## TRAVAIL À FAIRE:
Imprimez à l'identique l'extrait du texte sur l'accueil familial dans le Cantal, en partant des mots « Implantées à l'entrée » et en vous arrêtant après « trois personnes âgées. ».

## TEXTE DU DOCUMENT:
- - -
On pourrait se croire dans un lotissement tant les deux pavillons, reliés par une allée d'une trentaine de mètres, se ressemblent. Même construction en rez-de-chaussée. Même haut toit d'ardoise percé de fenêtres en lucarnes, si répandu dans le Cantal. « La configuration intérieure est pensée pour la prise en charge de la dépendance, explique Josiane Barthomeuf, occupante d'un des deux pavillons. En bas, les trois chambres des pensionnaires âgés, la cuisine et la salle commune où se prennent les repas. En haut la partie réservée à la famille. » A 52 ans, cette auxiliaire de vie en a eu assez des remplacements dans les établissements d'hébergement pour personnes âgées dépendantes (EHPAD) des alentours et, comme plusieurs familles du département, elle a signé un contrat de location très particulier. Elle loue le F4 tout équipé qui lui est réservé à l'étage, et est salariée dans le même temps pour exercer le métier d'accueillante familiale.

Implantées à l'entrée du bourg de Neuvéglise, ces deux structures font partie d'un programme d'essaimage de petites unités de vie et d'accueil familial (UVAF), conduit par le conseil général du Cantal en partenariat avec l'association Les Cités cantaliennes de l'Automne, gestionnaire d'établissement pour personnes âgées (1). Déjà, quatre communes situées dans les zones les plus dépeuplées de ce département de moins de 150 000 habitants ont vu s'ouvrir de tels sites conçus sur un principe identique : deux pavillons proches l'un de l'autre, deux familles locataires collaborant entre elles pour s'occuper chacune de trois personnes âgées.
- - -
## DONNÉES FOURNIES:
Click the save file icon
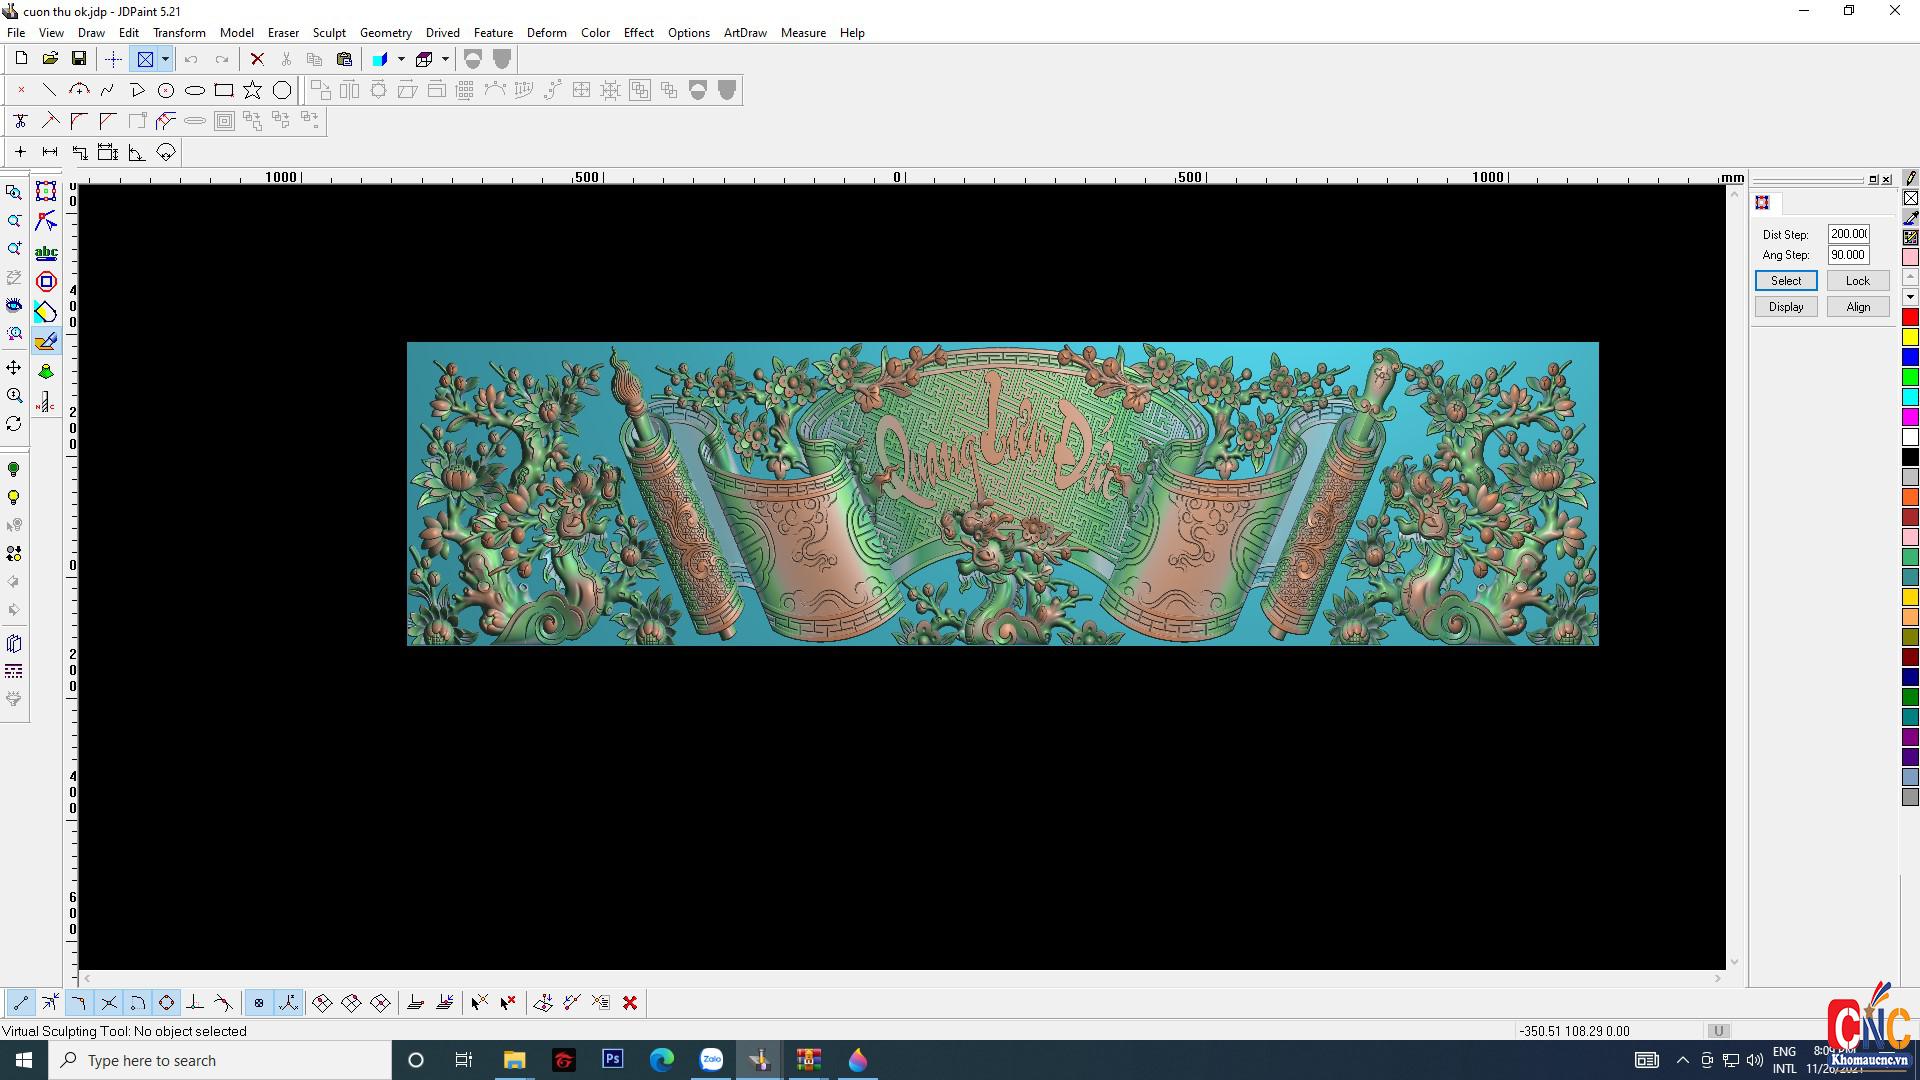1920x1080 pixels. 79,59
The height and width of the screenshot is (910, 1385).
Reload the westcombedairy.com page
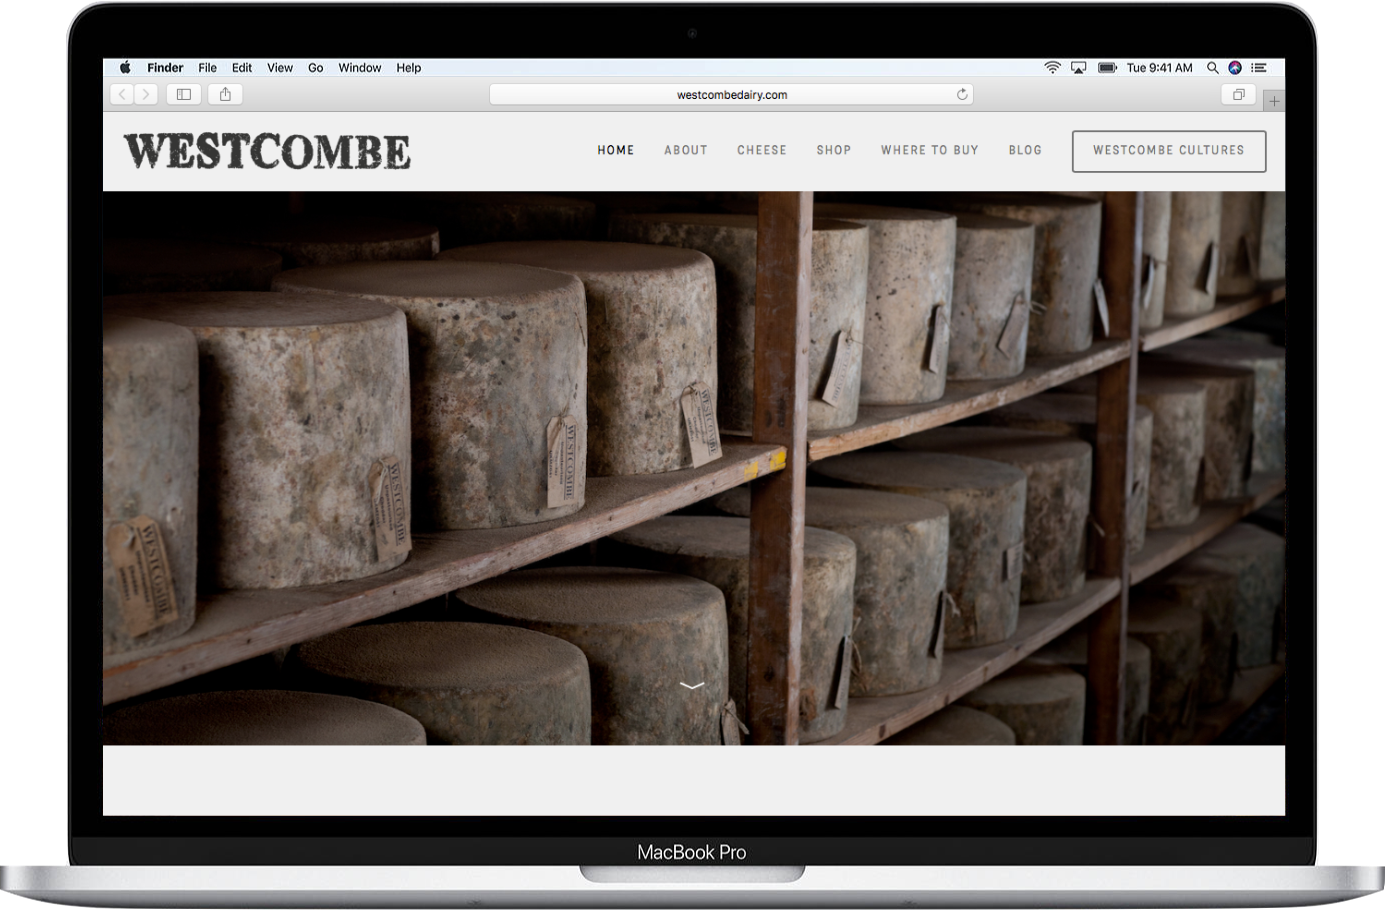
- - -
## CORRIGÉ DE L'EXERCICE:
Implantées à l'entrée du bourg de Neuvéglise, ces deux structures font partie d'un programme d'essaimage de petites unités de vie et d'accueil familial (UVAF), conduit par le conseil général du Cantal en partenariat avec l'association Les Cités cantaliennes de l'Automne, gestionnaire d'établissement pour personnes âgées (1). Déjà, quatre communes situées dans les zones les plus dépeuplées de ce département de moins de 150 000 habitants ont vu s'ouvrir de tels sites conçus sur un principe identique : deux pavillons proches l'un de l'autre, deux familles locataires collaborant entre elles pour s'occuper chacune de trois personnes âgées.